--- START ---

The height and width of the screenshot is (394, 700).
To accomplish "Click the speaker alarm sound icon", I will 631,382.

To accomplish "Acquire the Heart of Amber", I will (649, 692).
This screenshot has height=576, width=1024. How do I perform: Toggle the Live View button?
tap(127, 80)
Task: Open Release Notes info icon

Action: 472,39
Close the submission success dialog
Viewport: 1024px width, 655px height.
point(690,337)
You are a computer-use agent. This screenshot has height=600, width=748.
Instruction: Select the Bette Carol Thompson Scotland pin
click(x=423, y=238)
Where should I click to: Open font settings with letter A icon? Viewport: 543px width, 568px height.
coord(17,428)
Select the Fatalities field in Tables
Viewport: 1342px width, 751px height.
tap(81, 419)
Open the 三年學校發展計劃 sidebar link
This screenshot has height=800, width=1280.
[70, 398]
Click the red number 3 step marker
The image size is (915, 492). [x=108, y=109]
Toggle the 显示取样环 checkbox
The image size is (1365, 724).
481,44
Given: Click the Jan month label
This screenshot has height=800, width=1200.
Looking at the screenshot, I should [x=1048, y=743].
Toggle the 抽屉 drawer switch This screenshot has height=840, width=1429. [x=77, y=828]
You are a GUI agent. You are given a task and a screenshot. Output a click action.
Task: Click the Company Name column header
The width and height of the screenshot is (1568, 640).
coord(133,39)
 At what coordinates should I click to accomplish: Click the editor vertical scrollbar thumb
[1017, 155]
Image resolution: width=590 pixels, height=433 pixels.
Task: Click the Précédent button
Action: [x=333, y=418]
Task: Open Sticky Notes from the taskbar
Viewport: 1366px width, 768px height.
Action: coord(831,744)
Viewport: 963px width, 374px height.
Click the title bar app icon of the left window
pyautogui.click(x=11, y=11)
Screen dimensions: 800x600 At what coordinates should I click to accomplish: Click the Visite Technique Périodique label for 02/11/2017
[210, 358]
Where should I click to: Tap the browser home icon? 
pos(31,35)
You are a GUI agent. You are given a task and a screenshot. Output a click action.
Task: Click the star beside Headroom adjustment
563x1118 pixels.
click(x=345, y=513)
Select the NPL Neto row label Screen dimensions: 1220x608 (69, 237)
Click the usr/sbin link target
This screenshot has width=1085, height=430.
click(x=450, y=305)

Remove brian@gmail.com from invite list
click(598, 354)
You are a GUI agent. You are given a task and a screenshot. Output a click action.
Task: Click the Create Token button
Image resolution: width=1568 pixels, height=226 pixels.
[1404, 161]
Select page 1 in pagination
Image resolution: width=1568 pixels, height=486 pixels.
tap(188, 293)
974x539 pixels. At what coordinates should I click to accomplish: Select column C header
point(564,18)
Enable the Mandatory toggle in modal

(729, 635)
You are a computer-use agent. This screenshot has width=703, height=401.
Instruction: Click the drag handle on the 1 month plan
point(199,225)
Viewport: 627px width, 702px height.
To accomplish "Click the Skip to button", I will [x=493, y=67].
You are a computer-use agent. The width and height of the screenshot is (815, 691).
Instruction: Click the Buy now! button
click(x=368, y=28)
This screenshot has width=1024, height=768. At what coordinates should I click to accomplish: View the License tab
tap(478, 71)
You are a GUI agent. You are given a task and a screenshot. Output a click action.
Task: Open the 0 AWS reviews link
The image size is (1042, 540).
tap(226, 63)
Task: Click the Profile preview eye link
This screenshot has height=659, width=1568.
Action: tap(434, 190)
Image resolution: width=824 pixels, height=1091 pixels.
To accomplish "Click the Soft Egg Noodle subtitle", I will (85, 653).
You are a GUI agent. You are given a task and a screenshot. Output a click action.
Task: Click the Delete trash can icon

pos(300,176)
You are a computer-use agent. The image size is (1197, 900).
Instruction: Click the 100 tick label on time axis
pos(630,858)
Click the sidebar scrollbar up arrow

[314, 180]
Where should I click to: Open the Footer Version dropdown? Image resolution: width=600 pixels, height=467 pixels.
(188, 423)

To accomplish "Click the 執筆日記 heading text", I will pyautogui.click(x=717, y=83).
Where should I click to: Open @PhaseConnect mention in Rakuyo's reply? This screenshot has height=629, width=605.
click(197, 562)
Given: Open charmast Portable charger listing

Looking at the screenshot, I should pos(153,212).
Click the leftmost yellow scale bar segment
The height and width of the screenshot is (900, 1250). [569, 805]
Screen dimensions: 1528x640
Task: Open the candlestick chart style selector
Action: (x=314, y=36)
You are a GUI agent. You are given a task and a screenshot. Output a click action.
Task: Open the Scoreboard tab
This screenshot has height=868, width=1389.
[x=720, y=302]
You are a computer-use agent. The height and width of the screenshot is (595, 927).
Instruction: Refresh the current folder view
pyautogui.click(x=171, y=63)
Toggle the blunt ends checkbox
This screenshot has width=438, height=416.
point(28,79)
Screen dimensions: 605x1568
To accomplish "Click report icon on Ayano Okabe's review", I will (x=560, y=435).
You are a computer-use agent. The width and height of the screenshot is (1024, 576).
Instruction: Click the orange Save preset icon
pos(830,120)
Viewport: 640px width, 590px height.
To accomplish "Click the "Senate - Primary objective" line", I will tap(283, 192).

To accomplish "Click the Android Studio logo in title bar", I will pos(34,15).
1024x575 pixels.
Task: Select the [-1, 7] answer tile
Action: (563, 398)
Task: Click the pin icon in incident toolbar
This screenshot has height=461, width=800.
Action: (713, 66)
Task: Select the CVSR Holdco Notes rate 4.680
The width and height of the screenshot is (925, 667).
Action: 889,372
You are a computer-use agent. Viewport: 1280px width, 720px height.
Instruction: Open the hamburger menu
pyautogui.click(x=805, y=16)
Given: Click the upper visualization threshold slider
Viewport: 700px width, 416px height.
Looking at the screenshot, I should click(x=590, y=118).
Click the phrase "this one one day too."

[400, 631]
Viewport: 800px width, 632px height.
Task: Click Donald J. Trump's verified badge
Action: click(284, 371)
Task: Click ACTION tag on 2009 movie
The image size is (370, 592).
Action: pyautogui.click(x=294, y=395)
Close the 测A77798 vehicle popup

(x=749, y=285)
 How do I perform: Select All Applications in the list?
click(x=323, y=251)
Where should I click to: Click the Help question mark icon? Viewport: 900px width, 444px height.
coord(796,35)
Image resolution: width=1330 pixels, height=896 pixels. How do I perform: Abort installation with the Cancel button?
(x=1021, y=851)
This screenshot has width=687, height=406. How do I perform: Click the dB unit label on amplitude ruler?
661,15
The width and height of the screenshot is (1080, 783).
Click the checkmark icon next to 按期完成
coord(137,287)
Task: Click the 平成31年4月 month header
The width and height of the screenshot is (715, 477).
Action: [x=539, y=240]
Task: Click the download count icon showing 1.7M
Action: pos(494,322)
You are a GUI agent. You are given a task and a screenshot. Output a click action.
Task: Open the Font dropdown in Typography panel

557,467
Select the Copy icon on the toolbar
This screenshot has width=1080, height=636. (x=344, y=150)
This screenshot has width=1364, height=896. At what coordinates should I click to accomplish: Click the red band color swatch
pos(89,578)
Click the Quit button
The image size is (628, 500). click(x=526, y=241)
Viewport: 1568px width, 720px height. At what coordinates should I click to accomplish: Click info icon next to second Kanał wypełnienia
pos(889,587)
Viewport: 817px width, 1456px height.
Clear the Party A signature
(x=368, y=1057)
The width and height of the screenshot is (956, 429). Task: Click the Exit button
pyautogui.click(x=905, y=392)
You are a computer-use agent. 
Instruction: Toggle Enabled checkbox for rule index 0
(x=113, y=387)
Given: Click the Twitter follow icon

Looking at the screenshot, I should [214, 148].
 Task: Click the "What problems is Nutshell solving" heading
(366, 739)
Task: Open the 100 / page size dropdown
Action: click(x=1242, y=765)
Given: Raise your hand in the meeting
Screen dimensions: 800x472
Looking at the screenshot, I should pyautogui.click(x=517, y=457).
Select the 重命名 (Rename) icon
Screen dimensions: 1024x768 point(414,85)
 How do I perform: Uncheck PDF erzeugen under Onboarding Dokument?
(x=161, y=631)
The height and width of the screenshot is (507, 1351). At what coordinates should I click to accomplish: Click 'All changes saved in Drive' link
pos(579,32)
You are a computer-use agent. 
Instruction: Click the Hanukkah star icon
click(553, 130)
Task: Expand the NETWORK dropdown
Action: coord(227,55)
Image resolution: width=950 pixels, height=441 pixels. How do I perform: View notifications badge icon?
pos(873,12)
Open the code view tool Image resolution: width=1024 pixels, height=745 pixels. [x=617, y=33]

--- END ---

__Task directions__
The required output is an exact retyping of the lines from the one that contains "Select the Copy icon on the toolbar" through the last line of the material above.

__Answer for the task__
Select the Copy icon on the toolbar
This screenshot has width=1080, height=636. (x=344, y=150)
This screenshot has width=1364, height=896. At what coordinates should I click to accomplish: Click the red band color swatch
pos(89,578)
Click the Quit button
The image size is (628, 500). click(x=526, y=241)
Viewport: 1568px width, 720px height. At what coordinates should I click to accomplish: Click info icon next to second Kanał wypełnienia
pos(889,587)
Viewport: 817px width, 1456px height.
Clear the Party A signature
(x=368, y=1057)
The width and height of the screenshot is (956, 429). Task: Click the Exit button
pyautogui.click(x=905, y=392)
You are a computer-use agent. 
Instruction: Toggle Enabled checkbox for rule index 0
(x=113, y=387)
Given: Click the Twitter follow icon

Looking at the screenshot, I should [214, 148].
 Task: Click the "What problems is Nutshell solving" heading
(366, 739)
Task: Open the 100 / page size dropdown
Action: click(x=1242, y=765)
Given: Raise your hand in the meeting
Screen dimensions: 800x472
Looking at the screenshot, I should pyautogui.click(x=517, y=457).
Select the 重命名 (Rename) icon
Screen dimensions: 1024x768 point(414,85)
 How do I perform: Uncheck PDF erzeugen under Onboarding Dokument?
(x=161, y=631)
The height and width of the screenshot is (507, 1351). At what coordinates should I click to accomplish: Click 'All changes saved in Drive' link
pos(579,32)
You are a computer-use agent. 
Instruction: Click the Hanukkah star icon
click(553, 130)
Task: Expand the NETWORK dropdown
Action: coord(227,55)
Image resolution: width=950 pixels, height=441 pixels. How do I perform: View notifications badge icon?
pos(873,12)
Open the code view tool Image resolution: width=1024 pixels, height=745 pixels. [x=617, y=33]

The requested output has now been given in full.